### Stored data
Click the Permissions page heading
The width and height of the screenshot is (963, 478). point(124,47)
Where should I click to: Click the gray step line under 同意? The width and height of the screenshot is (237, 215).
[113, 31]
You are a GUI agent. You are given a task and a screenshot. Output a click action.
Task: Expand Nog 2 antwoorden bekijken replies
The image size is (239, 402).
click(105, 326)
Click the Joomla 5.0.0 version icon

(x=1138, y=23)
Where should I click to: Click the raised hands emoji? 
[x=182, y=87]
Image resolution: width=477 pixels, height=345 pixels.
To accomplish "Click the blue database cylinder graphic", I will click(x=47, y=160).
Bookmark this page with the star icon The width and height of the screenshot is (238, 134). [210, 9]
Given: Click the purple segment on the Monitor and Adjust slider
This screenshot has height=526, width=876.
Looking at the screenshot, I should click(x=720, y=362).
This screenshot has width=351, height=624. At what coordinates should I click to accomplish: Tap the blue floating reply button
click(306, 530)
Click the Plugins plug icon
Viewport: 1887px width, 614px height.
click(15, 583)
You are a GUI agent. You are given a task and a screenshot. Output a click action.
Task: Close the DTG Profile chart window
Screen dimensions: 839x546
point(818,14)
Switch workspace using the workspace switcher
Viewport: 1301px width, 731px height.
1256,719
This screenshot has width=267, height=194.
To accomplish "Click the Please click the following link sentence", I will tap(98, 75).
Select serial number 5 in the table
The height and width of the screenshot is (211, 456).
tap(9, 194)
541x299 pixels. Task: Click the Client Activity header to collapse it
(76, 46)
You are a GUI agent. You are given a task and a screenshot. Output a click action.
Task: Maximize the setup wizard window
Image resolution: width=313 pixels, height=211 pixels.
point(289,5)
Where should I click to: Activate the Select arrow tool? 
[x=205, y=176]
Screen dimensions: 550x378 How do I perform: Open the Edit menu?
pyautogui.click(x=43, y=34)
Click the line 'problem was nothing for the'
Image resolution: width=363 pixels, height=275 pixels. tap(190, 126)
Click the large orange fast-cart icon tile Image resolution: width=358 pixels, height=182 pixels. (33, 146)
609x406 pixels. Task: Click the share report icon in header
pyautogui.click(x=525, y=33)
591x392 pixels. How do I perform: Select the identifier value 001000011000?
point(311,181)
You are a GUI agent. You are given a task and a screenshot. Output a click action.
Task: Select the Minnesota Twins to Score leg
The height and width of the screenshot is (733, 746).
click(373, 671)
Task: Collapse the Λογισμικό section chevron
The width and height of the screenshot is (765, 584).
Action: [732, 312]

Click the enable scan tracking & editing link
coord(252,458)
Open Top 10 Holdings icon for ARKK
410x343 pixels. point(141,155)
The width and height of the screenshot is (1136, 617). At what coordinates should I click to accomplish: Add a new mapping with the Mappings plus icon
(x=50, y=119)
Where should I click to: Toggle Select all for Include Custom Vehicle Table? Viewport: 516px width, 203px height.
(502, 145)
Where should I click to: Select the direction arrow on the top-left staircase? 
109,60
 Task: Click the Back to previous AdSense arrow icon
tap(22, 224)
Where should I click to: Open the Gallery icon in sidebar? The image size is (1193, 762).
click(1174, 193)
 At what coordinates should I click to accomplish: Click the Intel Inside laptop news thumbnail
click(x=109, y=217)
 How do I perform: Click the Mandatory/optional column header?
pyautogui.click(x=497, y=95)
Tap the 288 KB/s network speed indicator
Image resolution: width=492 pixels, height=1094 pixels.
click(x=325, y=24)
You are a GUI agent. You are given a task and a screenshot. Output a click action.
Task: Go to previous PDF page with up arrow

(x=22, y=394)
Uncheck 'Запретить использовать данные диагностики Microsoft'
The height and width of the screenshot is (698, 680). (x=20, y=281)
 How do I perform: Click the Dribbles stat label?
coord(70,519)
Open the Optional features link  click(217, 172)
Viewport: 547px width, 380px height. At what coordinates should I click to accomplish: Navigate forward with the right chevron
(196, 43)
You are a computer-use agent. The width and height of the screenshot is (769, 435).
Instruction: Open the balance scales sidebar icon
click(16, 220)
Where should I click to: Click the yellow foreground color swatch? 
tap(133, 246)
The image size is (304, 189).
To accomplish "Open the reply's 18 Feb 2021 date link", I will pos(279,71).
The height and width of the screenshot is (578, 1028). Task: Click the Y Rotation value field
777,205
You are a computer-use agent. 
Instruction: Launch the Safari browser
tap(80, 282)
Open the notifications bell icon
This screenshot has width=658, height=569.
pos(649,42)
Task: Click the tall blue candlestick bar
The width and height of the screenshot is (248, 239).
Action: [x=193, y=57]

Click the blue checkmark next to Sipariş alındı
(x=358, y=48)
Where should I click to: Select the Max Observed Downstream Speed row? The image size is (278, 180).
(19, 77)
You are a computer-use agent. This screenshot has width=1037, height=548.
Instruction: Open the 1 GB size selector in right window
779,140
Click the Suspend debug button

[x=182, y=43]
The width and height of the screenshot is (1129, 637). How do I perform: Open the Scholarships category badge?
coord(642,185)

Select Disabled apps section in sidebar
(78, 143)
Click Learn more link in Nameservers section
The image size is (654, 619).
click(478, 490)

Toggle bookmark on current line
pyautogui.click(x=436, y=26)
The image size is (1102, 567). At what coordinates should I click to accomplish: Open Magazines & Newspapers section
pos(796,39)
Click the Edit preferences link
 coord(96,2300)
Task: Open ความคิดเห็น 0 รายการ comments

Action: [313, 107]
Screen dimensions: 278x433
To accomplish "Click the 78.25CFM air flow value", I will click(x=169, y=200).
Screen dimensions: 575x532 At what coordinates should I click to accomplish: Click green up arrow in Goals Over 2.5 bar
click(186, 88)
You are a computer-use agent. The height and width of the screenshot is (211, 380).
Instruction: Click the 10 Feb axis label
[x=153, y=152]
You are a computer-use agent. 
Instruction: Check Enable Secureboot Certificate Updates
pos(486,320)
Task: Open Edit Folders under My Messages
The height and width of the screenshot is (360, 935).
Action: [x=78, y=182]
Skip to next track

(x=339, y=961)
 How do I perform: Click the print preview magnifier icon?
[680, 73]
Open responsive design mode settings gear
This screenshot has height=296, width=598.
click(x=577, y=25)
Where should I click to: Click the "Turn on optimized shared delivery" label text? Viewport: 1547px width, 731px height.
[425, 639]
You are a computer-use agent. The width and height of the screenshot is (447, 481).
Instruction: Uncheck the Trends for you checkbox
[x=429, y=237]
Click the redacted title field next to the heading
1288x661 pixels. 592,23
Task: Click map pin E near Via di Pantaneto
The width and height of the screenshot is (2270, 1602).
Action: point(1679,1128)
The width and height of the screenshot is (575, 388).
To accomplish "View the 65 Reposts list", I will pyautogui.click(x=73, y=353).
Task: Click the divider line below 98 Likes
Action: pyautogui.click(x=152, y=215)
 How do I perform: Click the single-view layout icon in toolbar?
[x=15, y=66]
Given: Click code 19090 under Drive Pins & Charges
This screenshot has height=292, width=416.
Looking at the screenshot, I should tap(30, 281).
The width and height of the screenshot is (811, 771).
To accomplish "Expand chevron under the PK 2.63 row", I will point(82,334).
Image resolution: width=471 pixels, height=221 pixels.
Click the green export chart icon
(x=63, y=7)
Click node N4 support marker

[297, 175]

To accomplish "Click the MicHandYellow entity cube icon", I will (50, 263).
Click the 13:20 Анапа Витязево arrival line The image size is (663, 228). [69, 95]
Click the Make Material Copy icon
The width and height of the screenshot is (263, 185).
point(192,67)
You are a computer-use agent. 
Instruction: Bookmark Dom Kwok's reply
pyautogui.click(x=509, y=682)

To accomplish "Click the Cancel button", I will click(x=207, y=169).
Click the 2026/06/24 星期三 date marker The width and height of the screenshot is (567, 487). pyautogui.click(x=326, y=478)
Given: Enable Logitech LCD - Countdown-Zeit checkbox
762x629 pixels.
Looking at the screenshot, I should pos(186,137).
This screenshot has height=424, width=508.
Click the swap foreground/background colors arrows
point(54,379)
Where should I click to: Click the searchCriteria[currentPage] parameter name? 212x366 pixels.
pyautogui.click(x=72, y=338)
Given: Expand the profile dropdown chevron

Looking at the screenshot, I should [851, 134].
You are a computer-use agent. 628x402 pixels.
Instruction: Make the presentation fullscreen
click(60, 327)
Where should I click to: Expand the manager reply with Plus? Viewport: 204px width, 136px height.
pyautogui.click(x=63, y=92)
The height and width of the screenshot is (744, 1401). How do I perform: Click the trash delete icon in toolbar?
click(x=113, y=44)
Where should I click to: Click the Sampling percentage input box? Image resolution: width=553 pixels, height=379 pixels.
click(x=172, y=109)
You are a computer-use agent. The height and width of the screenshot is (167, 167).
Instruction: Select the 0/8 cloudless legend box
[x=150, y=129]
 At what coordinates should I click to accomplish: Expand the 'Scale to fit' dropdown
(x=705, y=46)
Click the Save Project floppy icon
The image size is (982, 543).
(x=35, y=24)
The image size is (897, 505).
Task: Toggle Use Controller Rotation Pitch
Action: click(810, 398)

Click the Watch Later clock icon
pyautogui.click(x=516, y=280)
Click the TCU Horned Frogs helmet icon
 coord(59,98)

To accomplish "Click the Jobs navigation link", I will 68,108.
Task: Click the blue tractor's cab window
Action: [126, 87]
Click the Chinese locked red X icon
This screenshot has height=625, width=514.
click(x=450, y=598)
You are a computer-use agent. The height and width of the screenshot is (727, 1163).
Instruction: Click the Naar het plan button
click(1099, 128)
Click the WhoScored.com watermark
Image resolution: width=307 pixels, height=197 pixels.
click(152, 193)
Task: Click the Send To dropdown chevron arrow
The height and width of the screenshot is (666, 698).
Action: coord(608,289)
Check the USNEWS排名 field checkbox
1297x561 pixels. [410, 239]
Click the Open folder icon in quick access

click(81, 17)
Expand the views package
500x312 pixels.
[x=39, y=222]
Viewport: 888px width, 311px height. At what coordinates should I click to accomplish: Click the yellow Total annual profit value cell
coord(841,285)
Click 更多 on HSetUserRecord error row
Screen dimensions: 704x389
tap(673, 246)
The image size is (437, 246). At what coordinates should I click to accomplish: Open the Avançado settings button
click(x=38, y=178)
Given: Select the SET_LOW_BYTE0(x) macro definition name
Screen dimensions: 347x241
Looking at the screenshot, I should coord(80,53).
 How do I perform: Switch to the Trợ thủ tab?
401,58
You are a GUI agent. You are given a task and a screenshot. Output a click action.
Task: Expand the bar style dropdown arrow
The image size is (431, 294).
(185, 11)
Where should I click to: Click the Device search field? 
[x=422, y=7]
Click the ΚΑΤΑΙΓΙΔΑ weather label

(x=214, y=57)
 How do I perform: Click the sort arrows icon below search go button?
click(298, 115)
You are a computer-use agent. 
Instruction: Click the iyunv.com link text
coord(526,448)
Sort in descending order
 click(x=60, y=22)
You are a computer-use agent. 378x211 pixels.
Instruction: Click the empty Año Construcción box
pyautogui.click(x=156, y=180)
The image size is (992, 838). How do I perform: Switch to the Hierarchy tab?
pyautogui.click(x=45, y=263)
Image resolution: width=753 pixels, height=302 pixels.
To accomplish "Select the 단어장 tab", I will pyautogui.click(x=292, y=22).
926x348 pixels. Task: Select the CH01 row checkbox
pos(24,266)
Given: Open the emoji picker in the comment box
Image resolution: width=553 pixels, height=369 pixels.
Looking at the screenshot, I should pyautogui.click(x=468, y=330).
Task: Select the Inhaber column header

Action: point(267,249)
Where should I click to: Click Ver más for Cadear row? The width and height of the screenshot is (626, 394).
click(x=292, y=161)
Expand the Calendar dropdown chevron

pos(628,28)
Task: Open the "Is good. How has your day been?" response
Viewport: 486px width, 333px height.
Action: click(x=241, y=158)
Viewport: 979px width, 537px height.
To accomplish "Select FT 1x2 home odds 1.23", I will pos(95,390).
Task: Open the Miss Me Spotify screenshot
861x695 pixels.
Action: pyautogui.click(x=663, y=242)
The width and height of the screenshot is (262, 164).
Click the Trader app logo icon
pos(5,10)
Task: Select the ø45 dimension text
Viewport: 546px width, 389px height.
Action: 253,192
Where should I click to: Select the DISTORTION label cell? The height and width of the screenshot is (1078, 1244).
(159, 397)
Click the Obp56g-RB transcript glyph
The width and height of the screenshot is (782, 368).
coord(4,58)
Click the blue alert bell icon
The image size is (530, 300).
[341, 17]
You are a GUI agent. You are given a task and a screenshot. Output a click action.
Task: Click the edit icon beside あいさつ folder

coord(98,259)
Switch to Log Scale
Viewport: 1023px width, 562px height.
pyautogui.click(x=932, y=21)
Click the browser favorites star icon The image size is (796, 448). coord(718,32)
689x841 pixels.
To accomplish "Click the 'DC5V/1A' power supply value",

### Task to carry out
Repeat every line of the data word for word until you have repeated the line that contains "Task: Close the DTG Profile chart window", which is the last one to include.

### Task solution
Click the Permissions page heading
The width and height of the screenshot is (963, 478). point(124,47)
Where should I click to: Click the gray step line under 同意? The width and height of the screenshot is (237, 215).
[113, 31]
You are a GUI agent. You are given a task and a screenshot. Output a click action.
Task: Expand Nog 2 antwoorden bekijken replies
The image size is (239, 402).
click(105, 326)
Click the Joomla 5.0.0 version icon

(x=1138, y=23)
Where should I click to: Click the raised hands emoji? 
[x=182, y=87]
Image resolution: width=477 pixels, height=345 pixels.
To accomplish "Click the blue database cylinder graphic", I will click(x=47, y=160).
Bookmark this page with the star icon The width and height of the screenshot is (238, 134). [210, 9]
Given: Click the purple segment on the Monitor and Adjust slider
This screenshot has height=526, width=876.
Looking at the screenshot, I should click(x=720, y=362).
This screenshot has width=351, height=624. At what coordinates should I click to accomplish: Tap the blue floating reply button
click(306, 530)
Click the Plugins plug icon
Viewport: 1887px width, 614px height.
click(15, 583)
You are a GUI agent. You are given a task and a screenshot. Output a click action.
Task: Close the DTG Profile chart window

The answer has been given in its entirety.